Report Materials
Our analysis of trends and patterns in payments for items and services provided to Medicare beneficiaries outside the Medicare hospice benefit during a hospice period of care (which we refer to as "nonhospice payments") demonstrate an increase in Medicare nonhospice payments for beneficiaries. Nonhospice payments for Medicare Part A services and Part B items and services totaled $6.6 billion from 2010 through 2019. If providers bill Medicare for nonhospice items and services that potentially should be covered by hospices, Medicare could pay for the same items or services twice.
Our prior work on Medicare Part D drugs and durable medical equipment, prosthetics, orthotics, and supplies provided to hospice beneficiaries demonstrated that these duplicate payments are, in fact, occurring.

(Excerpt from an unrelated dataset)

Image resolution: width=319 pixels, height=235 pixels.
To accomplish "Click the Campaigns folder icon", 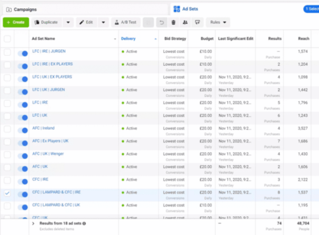I will click(x=9, y=9).
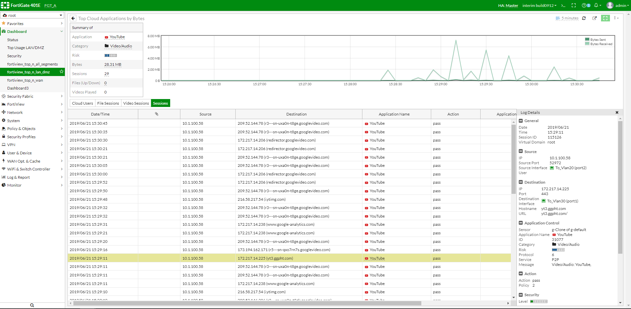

In three prior reports, we made several recommendations to CMS to establish oversight and scrutiny of Medicare nonhospice payments. Implementing the recommendations from those reports and considering the information in this data brief may help the Centers for Medicare & Medicaid Services (CMS) further evaluate the need to potentially restructure the hospice payment system to reduce duplicate payments for items and services that should be included in the hospice per diem payment. The information in this data brief may also help CMS determine whether the hospice benefit is operating consistent with its longstanding position that services unrelated to a hospice beneficiary's terminal illness and related conditions should be exceptional, unusual, and rare given the comprehensive nature of the services covered under the Medicare hospice benefit.
Because this report contains no recommendations, CMS did not provide written comments on our draft report but did provide technical comments, which we addressed as appropriate.
Notice
This report may be subject to section 5274 of the National Defense Authorization Act Fiscal Year 2023, 117 Pub. L. 263.